Monday, February 06, 2006

On being in the audience.

Bardseye did it again - dropped an aside which set my mind going - woke up at 2am this time with 'thoughts'.

In the far distant past, when I pretended to be a teacher, I used to try to get the idea of Shakespeare's audience across by comparing it to the average football crowd in the UK.
Just like the football crowd, most people stood. They could get unruly (or bloody riotus in fact) and were quite likely to throw things on the pitch, sorry, stage if they didn't like what they saw. Beer bottles and fruit.

All of this is sort of true - and certainly has become an orthodoxy amongst secondary school teachers.

Then, the New Globe opened.

I was very lucky to be amongst the first paying, public audience to stand and watch a performance in the almost completed theatre.

Yes, we stood - but it wasn't like watchig a football match. In the football game you are just watching - and at a distance too. The communication is physical gesture (like watching Ballet at the Bolshoi more than theatre). Your mind and emotions are engaged - but I am certain it is a different part of the brain from that used when listening to and watching a play.

The football is distinctly tribal - pack communication. In the theatre there is more a sense of variety - still of community but not the monolithic focus on one objective.

You don't sense the passing of time in the theatre, whereas, in football, time is essential - two halves, and 45min to 'kill' the enemy.

In the theatre you react with the actors - and in the Globe this is a very strong reaction - I stood at the front of the stage and caught the eyes of the actors many times - there is no darkness, it is played in daylight. The actors play to the audience, 'timing' is audience dependent. In football, the team can be lifted by cheers and supported by chants - but this is a very marked distance from what is happening in the globe.

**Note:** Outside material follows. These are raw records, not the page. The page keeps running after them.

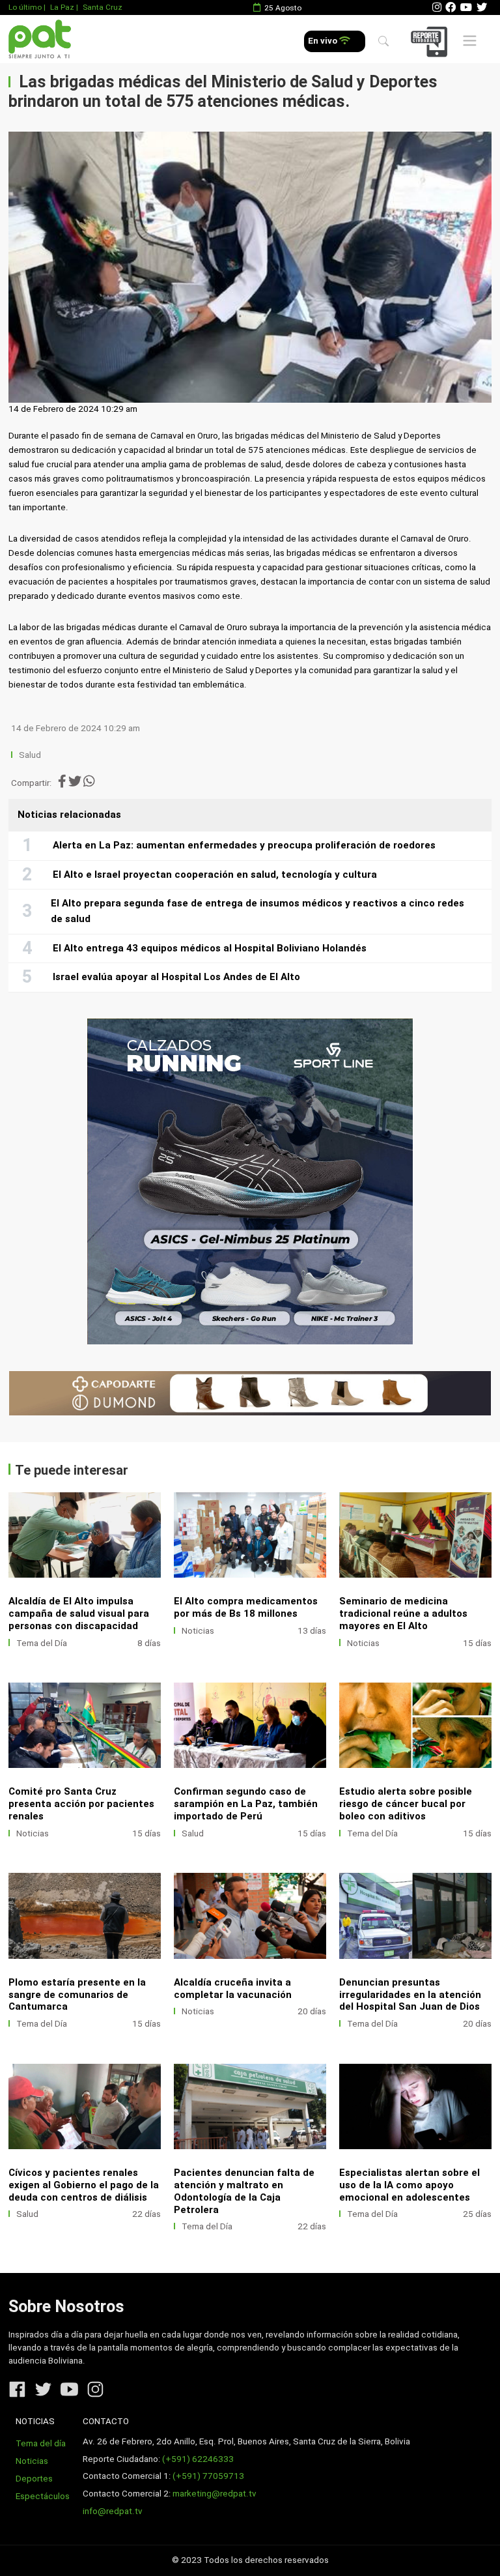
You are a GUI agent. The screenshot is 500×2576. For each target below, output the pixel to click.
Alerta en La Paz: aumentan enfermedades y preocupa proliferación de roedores (244, 845)
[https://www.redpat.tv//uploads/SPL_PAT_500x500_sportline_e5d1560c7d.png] (249, 1181)
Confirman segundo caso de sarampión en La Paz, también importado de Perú (246, 1804)
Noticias (198, 1631)
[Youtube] (466, 7)
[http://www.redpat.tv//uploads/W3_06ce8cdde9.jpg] (84, 1915)
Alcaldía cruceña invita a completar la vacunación (233, 1988)
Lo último (25, 7)
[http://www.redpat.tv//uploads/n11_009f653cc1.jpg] (84, 1535)
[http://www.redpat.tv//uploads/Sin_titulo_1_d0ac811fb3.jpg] (84, 2106)
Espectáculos (43, 2496)
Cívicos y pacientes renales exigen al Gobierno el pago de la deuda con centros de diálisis (83, 2185)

Having been in that audience I fee lI know the importance of it to Shakespeare.

It is an equal partner in creating the meaning of the play. Shakespeare wrote to his audience - not in the way some modern soap opera writer would indulge them - but being very aware of what they knew, what they thought, of their diversity, rather than their uniformity.

Were there Jews in the audience for, The Merchant? Quite possibly. And black people amongst the groundlings for Othello? Modern historical research has located a number of black residents of Elizabethan London - so again, possible.

When a character 'addresses' the audience - what reaction is the actor expecting? The football crowd would not respond the same way, despite what I used to say, as the Globe audience.

This is not an issue of class, or even education - it is expectations and, I suggest, a different part of the brain in operation and focus.

I think differently when I look at a picture in an art gallery from looking at a stage set:

Have a look at this

A piece of dance constructs its meaning differently - I don't think of the dancer as a character, I focus on the movement/gesture. I am always aware of the falseness in the job of the actor - yes disbelief is sort of suspended - or rather, immitation is accepted.

Hamlet constantly breaks down the falseness - he reminds you of the theatre, he tells you he is only an actor. He talks to ME when I am in the audience.

Which links back to bardseye's blog:

Errrr tea time, and a strong one coming up.

1 comment:

bardseyeview said...

Gee, Shakespearance, I appreciate your kind words and link. I am certainly learning a quite a lot from lurking on your blog as well. I look forward to the experience you've already had of attending a performance at the restored Globe.